I don’t at all believe our zeitgeist is apathy or despair. Far from it. We are an enormously active, vocal and upstanding generation. We don’t even need to look to international household names like Greta Thunberg to prove this. Even as close to home as Redondo Beach, students like Rylee Goldfarb advocate in state-level politics for greater environmental awareness. Redondo Beach and Torrance students collaborated to stage pro-choice marches amidst this past summer’s developments. A senior last year raised money to donate to Ukraine in response to Russia’s invasion. Young adults are working at the polls in the upcoming midterm elections to help preserve democracy in this country.

But what does it say about me that, earlier this school year, when wildfires in California turned the sky orange and the air reeked of ash, my first thought wasn’t shock or concern or desolation. It was, “Wow, this really feels like the apocalypse. Crazy.” My friends and I joked as we sat in a sweltering hot classroom that the world was ending. I know that this response was a result of my being privileged enough to not be directly affected by the situation, but I was raised on this type of news. Children are affected by their upbringing, and during all of my teen years I have felt that the disasters on TV raised me alongside my parents. Until catastrophe hits home, it’s easy and at times a defense mechanism to dismiss it as the norm.

What I’m trying to say is this: the seemingly unbothered reactions of teens today to disaster isn’t a symptom of their lack of empathy, but rather a coping mechanism toward the world’s profusion of misery.
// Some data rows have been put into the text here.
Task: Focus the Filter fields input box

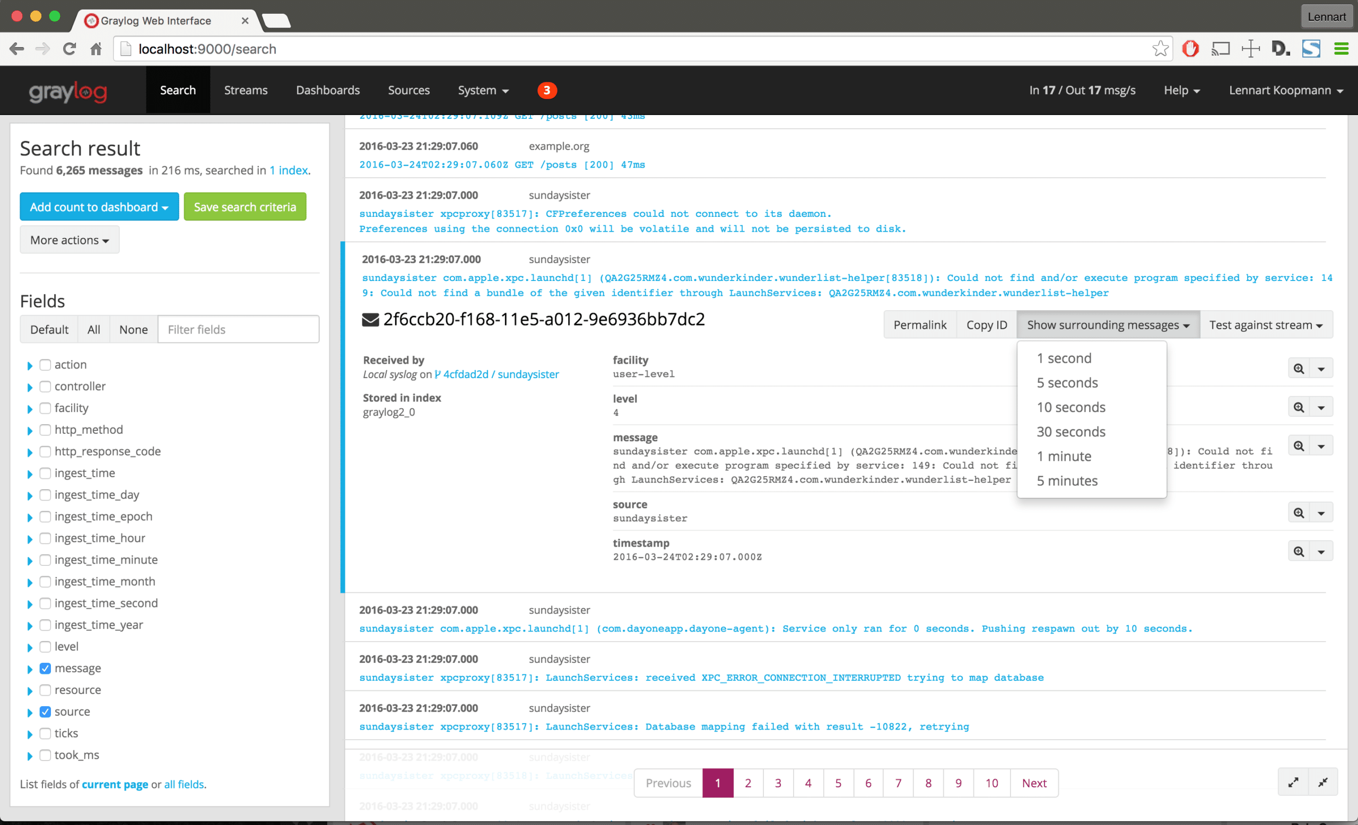Action: point(238,329)
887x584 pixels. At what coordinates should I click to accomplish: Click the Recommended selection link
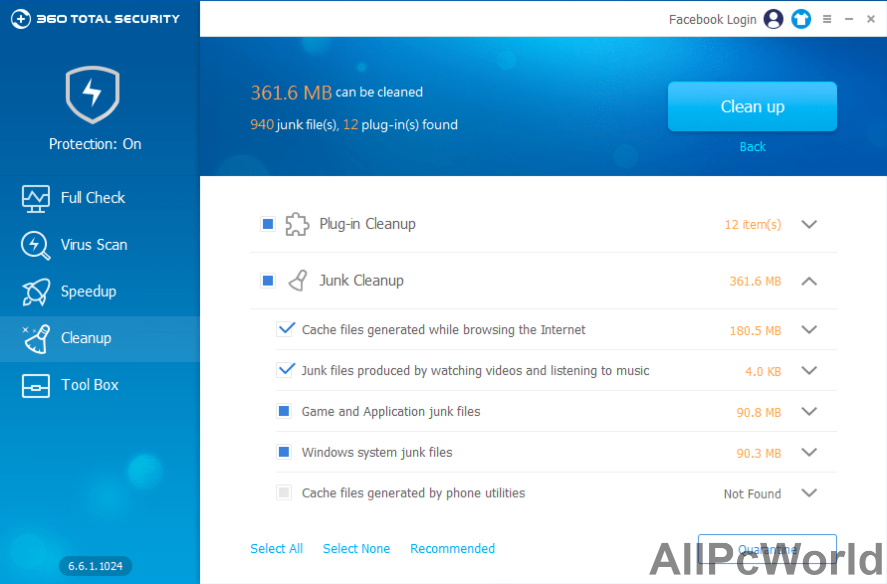coord(452,549)
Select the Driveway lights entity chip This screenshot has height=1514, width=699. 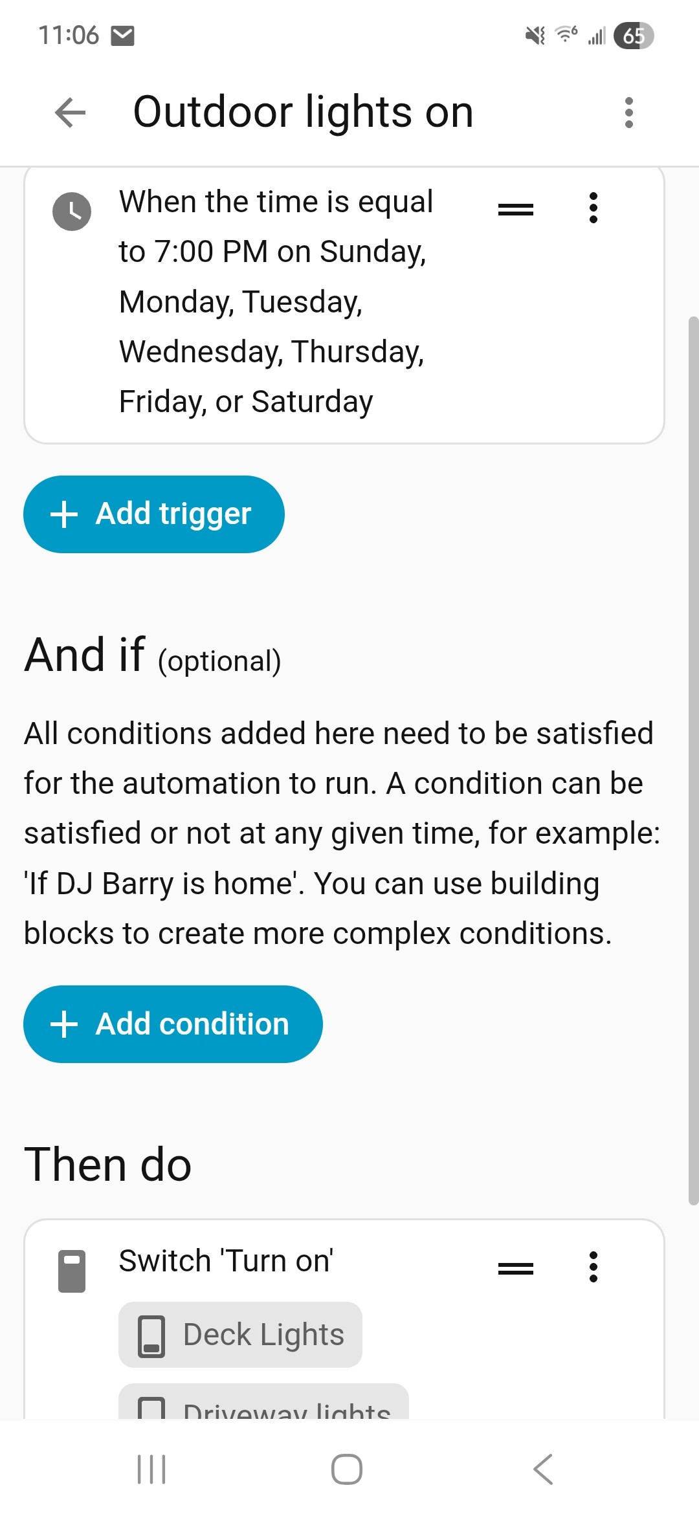tap(263, 1405)
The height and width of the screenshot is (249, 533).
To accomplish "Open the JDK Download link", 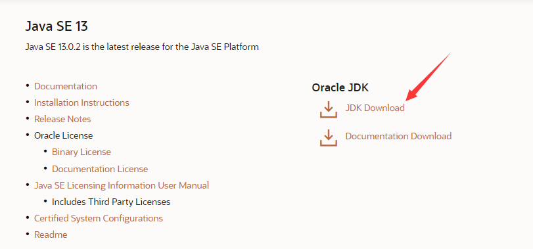I will [375, 108].
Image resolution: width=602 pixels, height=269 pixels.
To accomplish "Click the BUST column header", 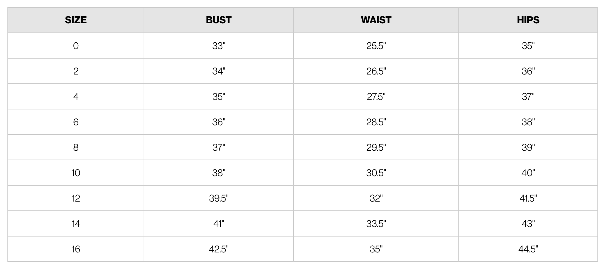I will [218, 20].
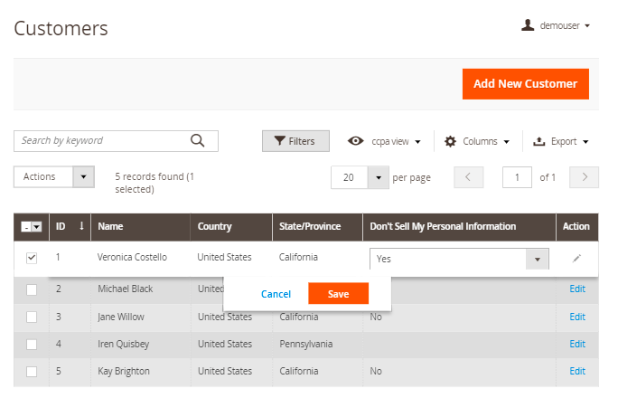The height and width of the screenshot is (398, 618).
Task: Go to the next page arrow
Action: click(x=585, y=177)
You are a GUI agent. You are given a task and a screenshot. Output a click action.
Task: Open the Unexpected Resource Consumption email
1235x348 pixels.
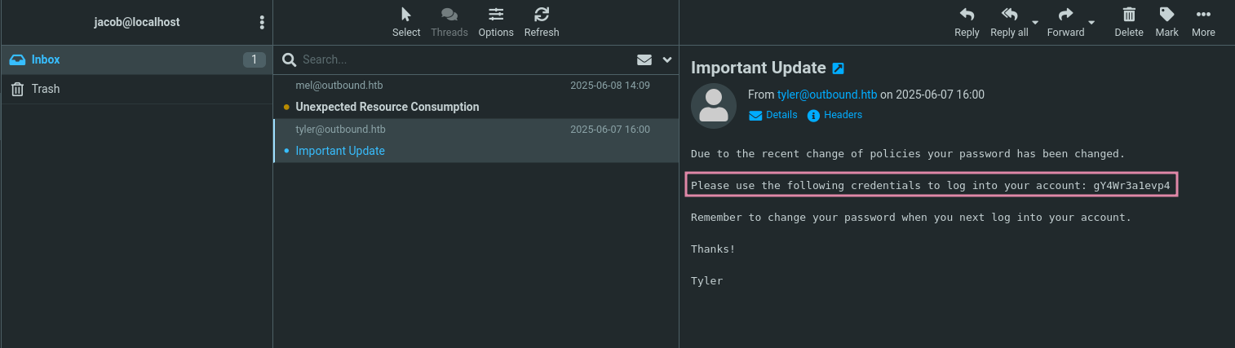(387, 107)
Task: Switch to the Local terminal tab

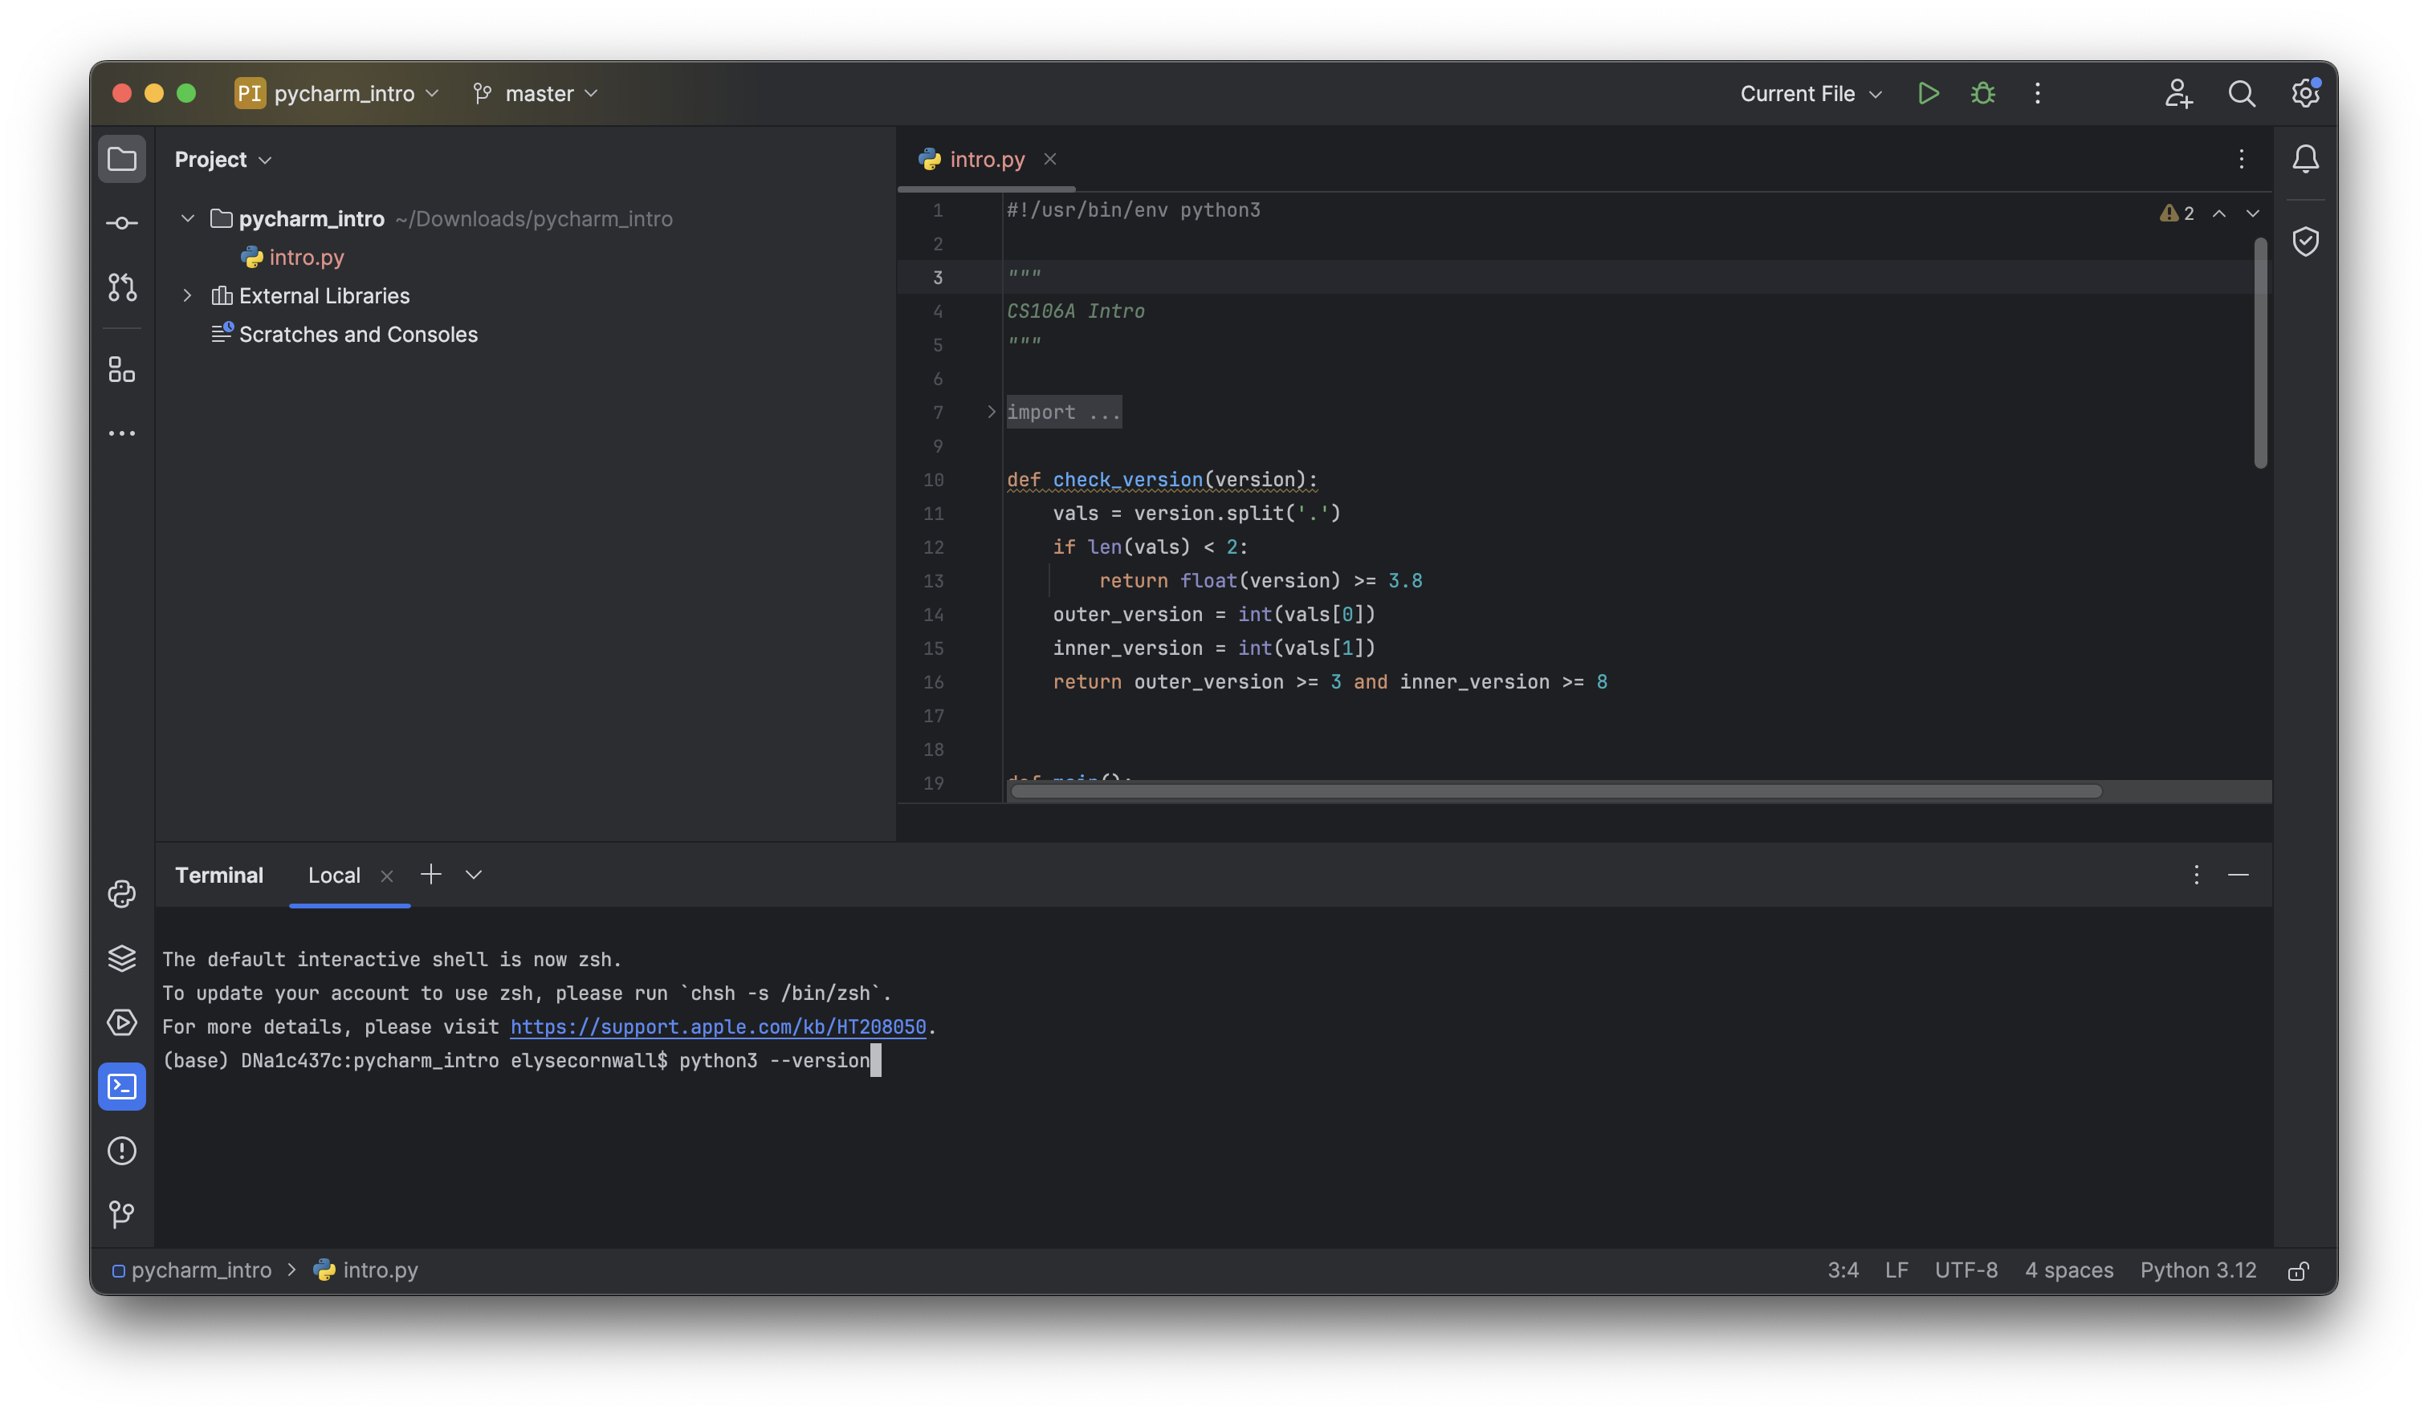Action: (333, 876)
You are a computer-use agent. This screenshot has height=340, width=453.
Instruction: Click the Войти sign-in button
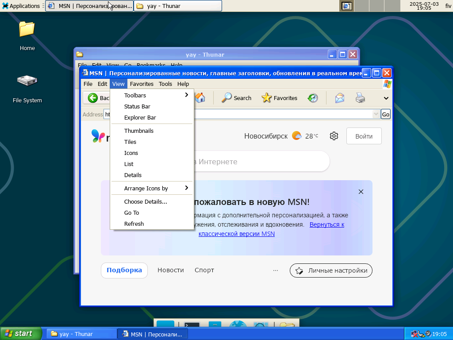[364, 136]
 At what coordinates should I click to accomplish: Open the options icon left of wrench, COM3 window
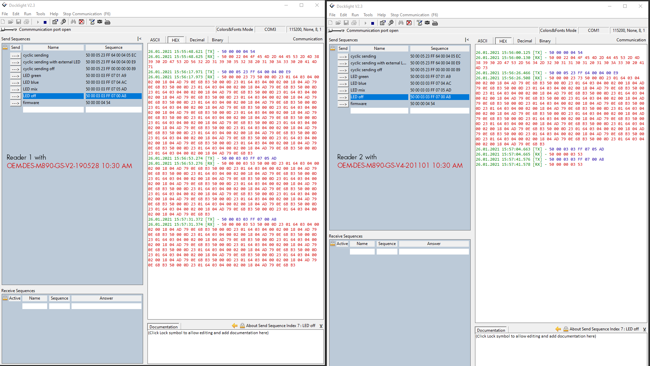[x=55, y=22]
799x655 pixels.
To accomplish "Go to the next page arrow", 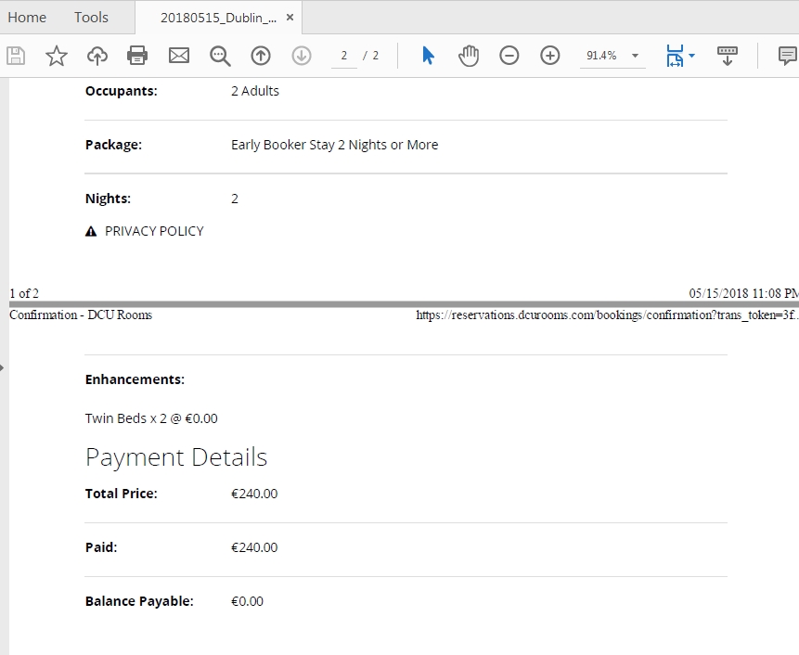I will (302, 56).
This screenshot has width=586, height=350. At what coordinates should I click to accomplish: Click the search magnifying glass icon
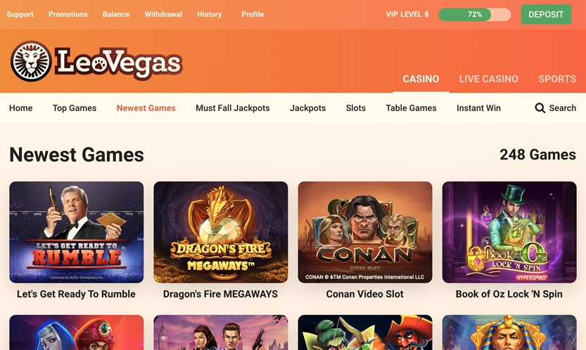coord(540,108)
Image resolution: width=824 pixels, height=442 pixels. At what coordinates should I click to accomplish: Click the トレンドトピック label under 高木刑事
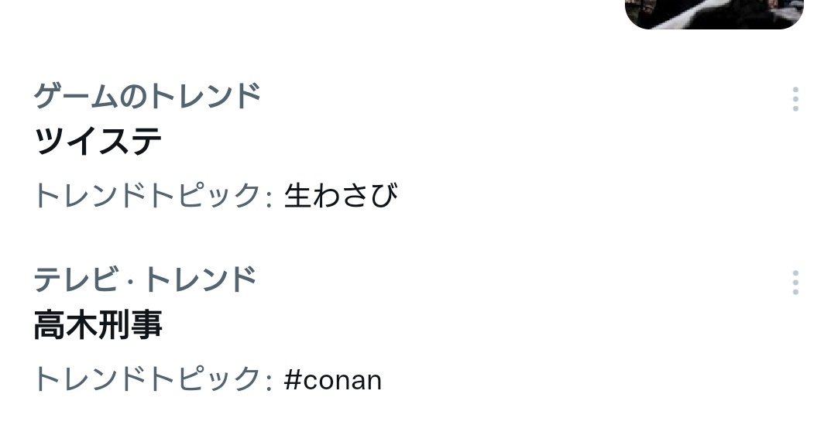coord(153,379)
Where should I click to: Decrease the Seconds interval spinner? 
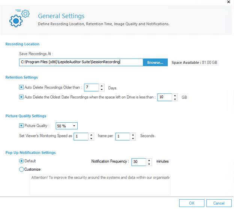[x=133, y=138]
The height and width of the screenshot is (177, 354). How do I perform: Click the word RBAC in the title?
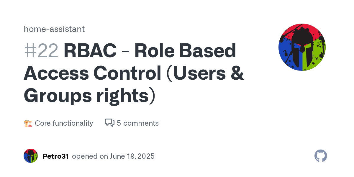pyautogui.click(x=89, y=51)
So, what to do about it? By all means, get involved, and feel empowered to change the world. There is more than enough proof that we have the enterprise to do so. But, to be quite candid, it doesn’t make me feel any better about our planet’s or species’s future to be told that I can change the world. Sometimes, everything is so heavy that changing just my pillowcase feels impossible. The solution for our constantly accruing grief at the world’s collective and overwhelming misery cannot only be “make the change you want to see in the world.” For a generation with rising levels of anxious and depressed teenagers, this isn’t going to get us anywhere. It is paralyzing to approach such a huge, colossal mess of a world with an ambition of fixing the whole bang-up situation. That is why we, who have been inundated with news of crisis after crisis, might find ourselves apathetic. This staggered numbness won’t change the world, after all.

So, I propose a different approach to a disaster-filled world. Take your level of bandwidth, and do exactly everything you can to make the world at least a bit better each day. Making a difference might be as little as passing on some kindness to a friend or as commonplace as finding a career where you impact others’ lives for the better or as large-scale as running for office and fighting for international justice. I’m not trying to absolve our responsibility to do everything we can to save our planet; in fact, I’m advocating the contrary. We don’t all have to stop oil drilling in its entirety to make a difference, when real difference can come in our day to day practices; every small effort in the positive direction is an act of rebellion against the aforementioned one-way ticket to doom.

Besides, here in Southern California, we are living on fault lines. Maybe my desensitization to the threat of ruin is what allows me to write this so calmly, but at any moment everything really could come crumbling down. Let’s not spend what time we do have frozen stiff in the face of everything wrong with the world.